ARTICLE:
★ ★ ★ ★

Some patterns
9/12/23
I’m starting to settle into a clean pattern when working with Jupyter notebooks:
import seaborn as sns
import matplotlib.dates as mdates
import matplotlib.pyplot as plt
from matplotlib.ticker import FuncFormatter
sns.set(rc={'figure.figsize': (7, 7)}, font_scale=2)
def show_data(_df):
print(_df.head()):
return df
# this is a matplotlib axes object
ax = (
df
.pivot(index='time', columns='who', values='sentiment')
.reset_index()
.pipe(lambda x: sns.scatterplot(x='a', y='v', data=x))
)
(
ax
.set(
title='This is the title!',
xlabel="X label",
ylabel="Y label",
xticklabels=['a', 'b', 'c'],
yticklabels=[1, 2, 3],
xlim=(-1, 1),
ylim=(-1, 1)
)
)

★ ★ ★ ★

JOB: Decide whether each statement agrees with the post on Jupyter notebook patterns. For each, answer yes or no and quote the deciding words from the post. 1. The default figure size is set to 7 by 7. 2. The scatter plot is drawn with seaborn. 3. The plot's title is set to "Some patterns".

★ ★ ★ ★

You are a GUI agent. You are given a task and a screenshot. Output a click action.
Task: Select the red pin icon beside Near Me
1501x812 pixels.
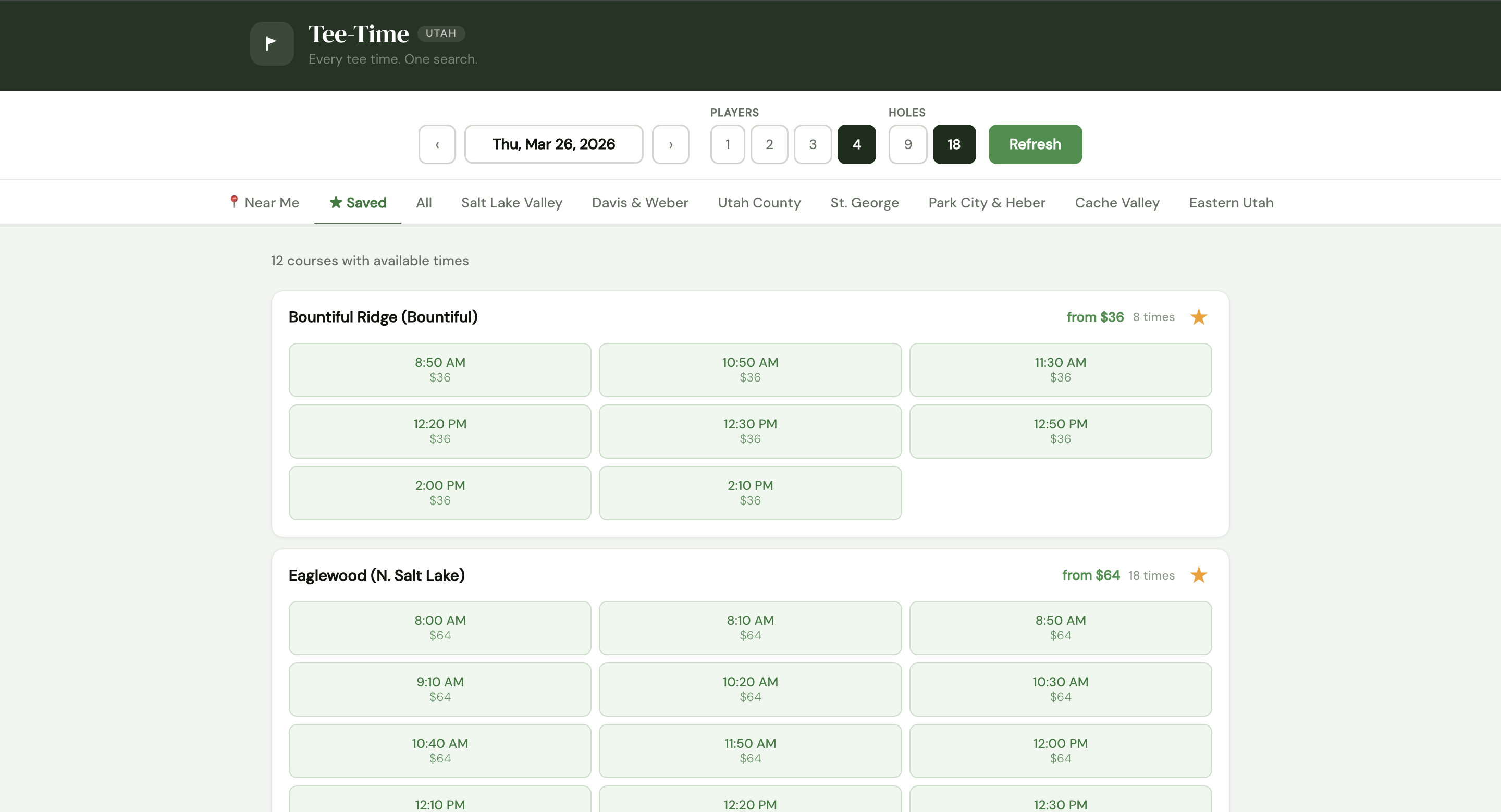click(x=233, y=202)
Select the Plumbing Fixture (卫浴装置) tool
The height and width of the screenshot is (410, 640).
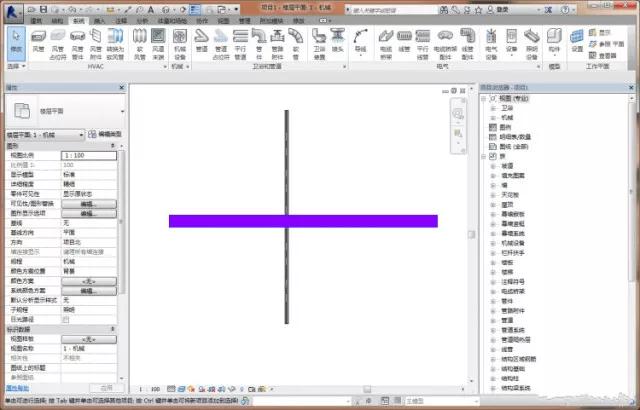(x=319, y=44)
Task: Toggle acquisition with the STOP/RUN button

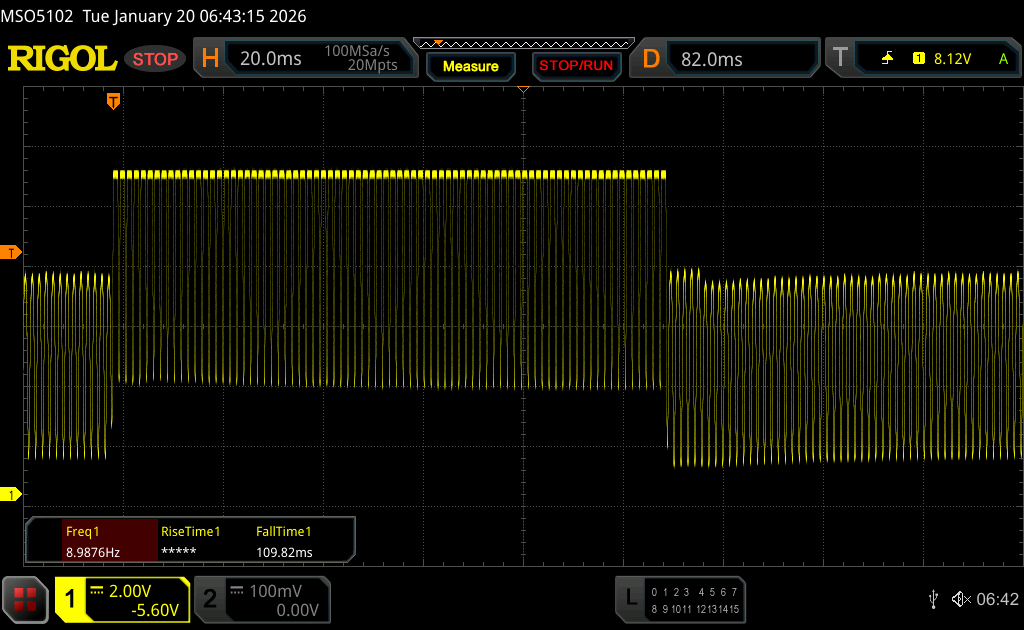Action: click(x=576, y=66)
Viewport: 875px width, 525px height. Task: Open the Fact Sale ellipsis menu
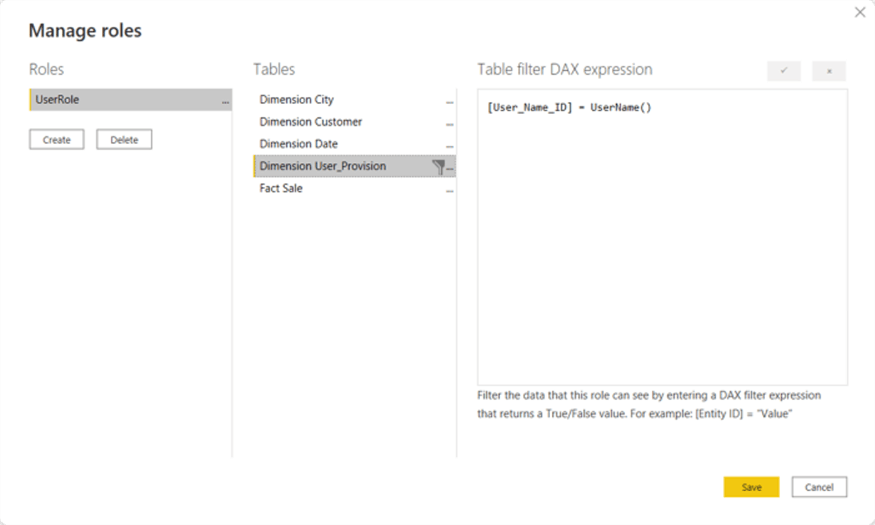pos(450,189)
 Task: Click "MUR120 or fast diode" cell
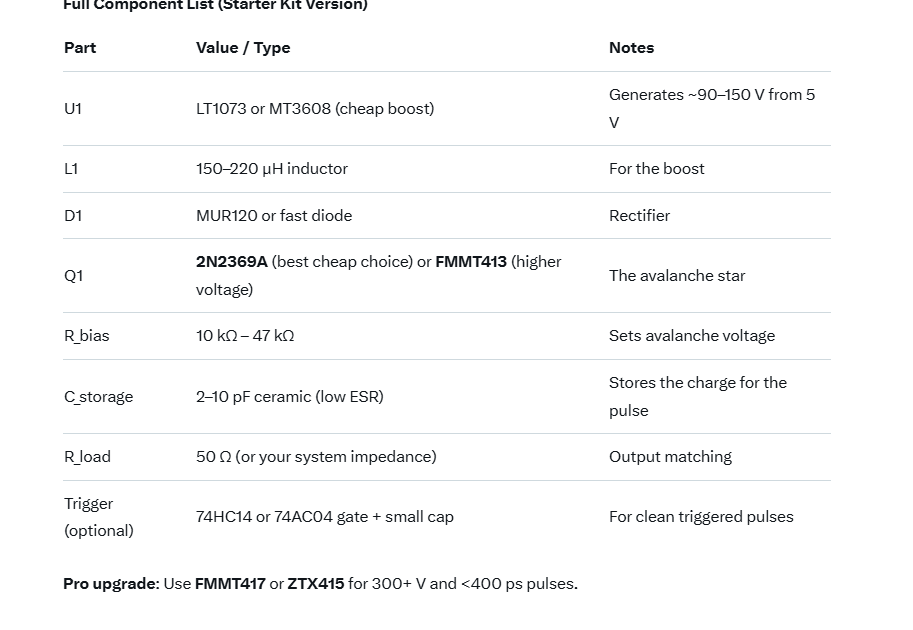tap(274, 216)
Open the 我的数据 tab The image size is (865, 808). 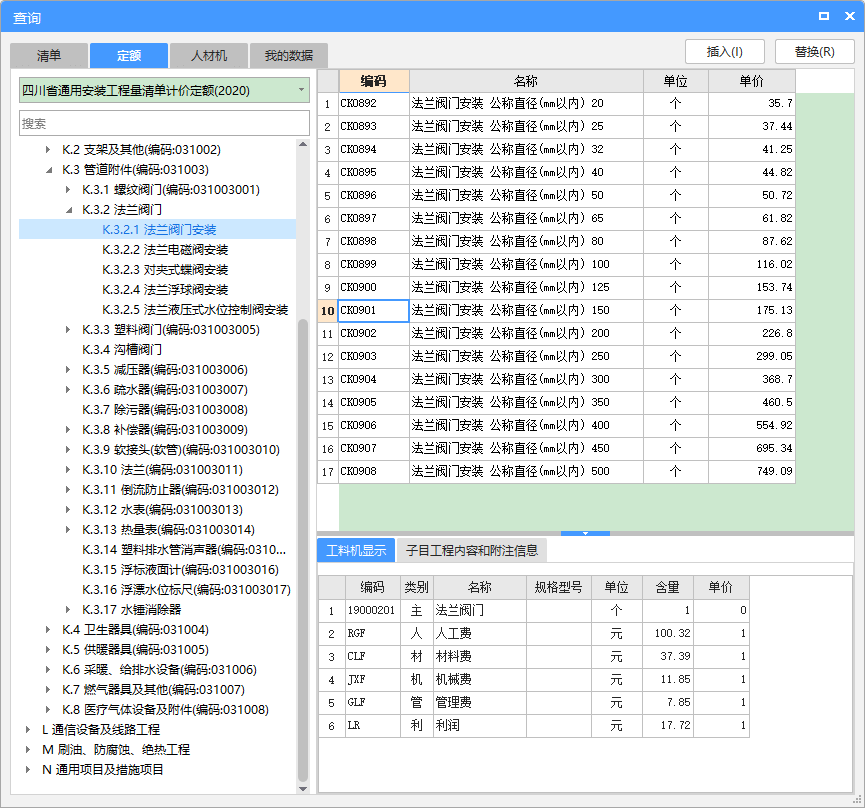pyautogui.click(x=289, y=56)
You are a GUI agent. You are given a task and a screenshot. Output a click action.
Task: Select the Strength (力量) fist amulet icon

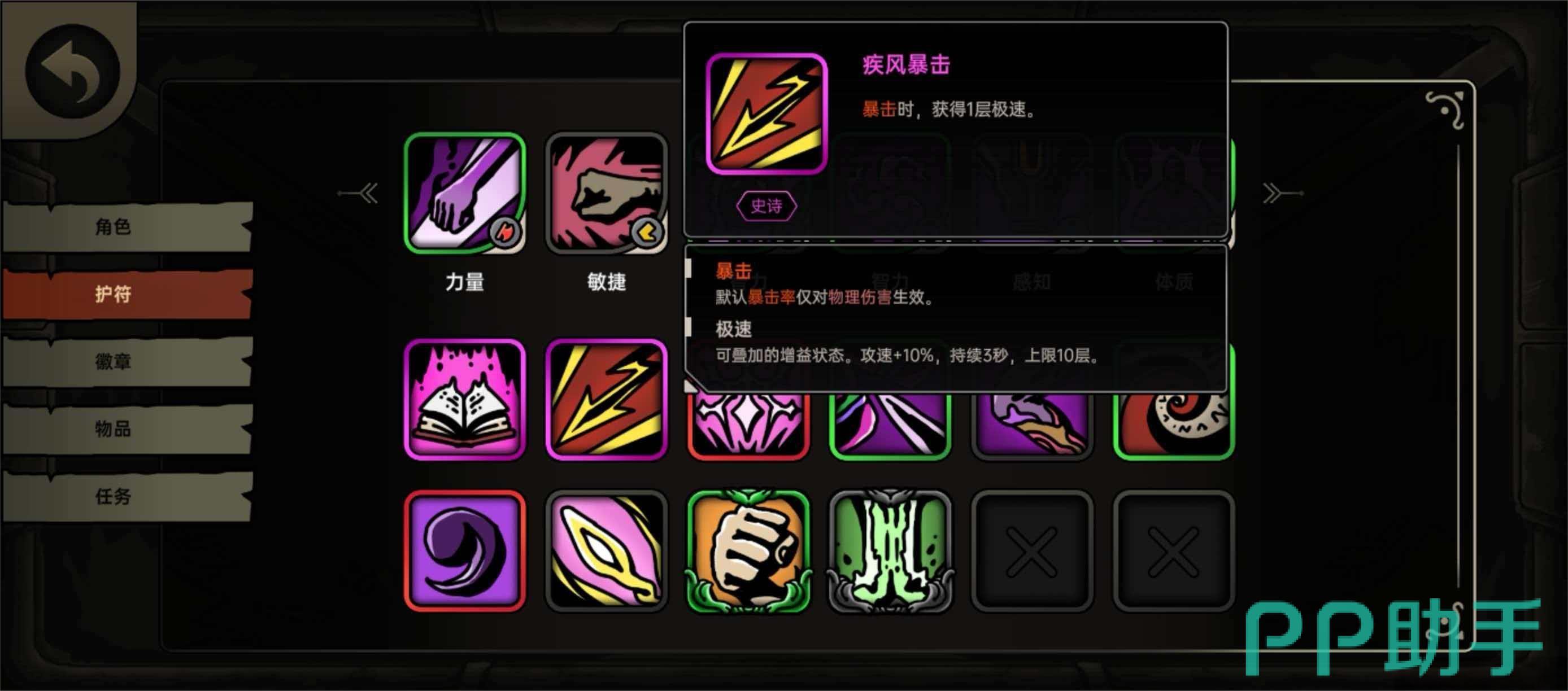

★ ★ ★ ★

RESULT:
1. Yes: "sns.set(rc={'figure.figsize': (7, 7)}, font_scale=2)"
2. Yes: ".pipe(lambda x: sns.scatterplot(x='a', y='v', data=x))"
3. No: "title='This is the title!',"